Recensione: Tex 701

Horror Tex
di Matteo Spadini

TEX 701
Autori: Gianfranco Manfredi (testi), Alessandro Bocci (disegni), Claudio Villa (copertina)
Formato: 110 pagine, b/n, brossurato, 16x21, 3,50 €
Editore: Sergio Bonelli Editore

Appena superato il traguardo dei 700 numeri, la serie regolare di Tex si affaccia nel mese di marzo con una storia in due parti. La prima, questa che abbiamo fra le mani, è intitolata "La Regina dei Vampiri" ed è un numero che, vista anche la maestosa (e mostruosa) copertina, sarebbe stato perfetto in un periodo dell’anno con una temperatura più bassa, tipo quella di novembre o dicembre. Invece, nel mese che dovrebbe portarci verso la primavera, ci ritroviamo un Tex immerso in un rosso da brividi che non ci scalda neanche un po’.

Il Morisco, vecchia conoscenza di Aquila della Notte, informa Tex e i suoi Pards della scomparsa di un suo caro amico archeologo e di sua figlia nella giungla del Messico. I quattro si mettono in viaggio e giungono davanti a fatti ed eventi decisamente poco rassicuranti. Da qui in poi, non potrà che andare peggio.

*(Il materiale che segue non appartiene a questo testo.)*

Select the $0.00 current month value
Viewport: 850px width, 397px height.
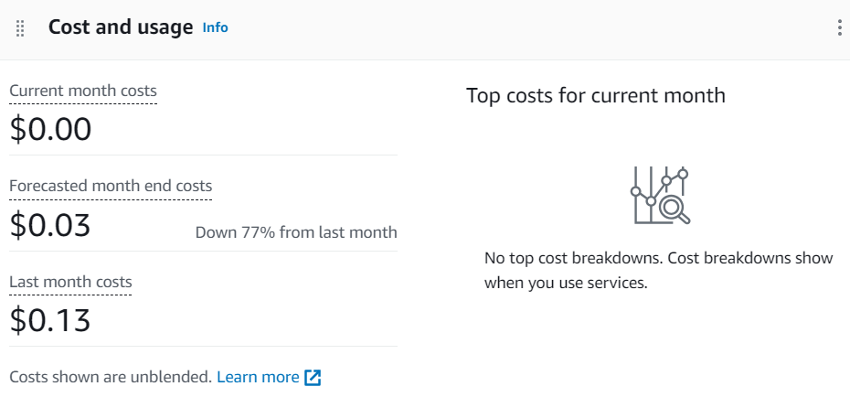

Ci voleva proprio un Tex così; tutti e quattro i pards alle prese con una storia cupa e dannata, scritta e disegnata così bene da avvicinarsi davvero molto alla perfezione. Non troverete un difetto, un punto morto, una vignetta che vorreste saltare per accorciare i tempi di lettura. Non ce n’è una. Se sapete, più o meno, com’è fatta una sceneggiatura, vi renderete conto che qui c’è semplicemente del puro (e appassionato) mestiere, messo al servizio di una matita che è sinceramente qualcosa di incredibile. Il gusto che si trova in ogni singola tavola, come quella in cui Piccolo Falco è alle prese con un pipistrello appena entrato nella stalla, è fuori dall’ordinario un po’ come lo è la storia stessa. Ritmo serrato, dialoghi spezzati da vignette mute che alzano notevolmente il livello di climax, che poi viene sapientemente stemperato da scene come quella all’interno della chiesa, con Tiger, Kit e uno sfortunato prete; un sorriso spontaneo in un momento infernale.

Ogni elemento, ogni dettaglio, ogni singola inquadratura che ci regala il duo Manfredi/Bocci è qualcosa di prezioso. Qualcosa che non durerà molto (ad aprile la seconda e ultima parte) ma che vi darà la sensazione di aver viaggiato per qualche minuto in quello che in pratica è il fumetto popolare. Quello fatto bene.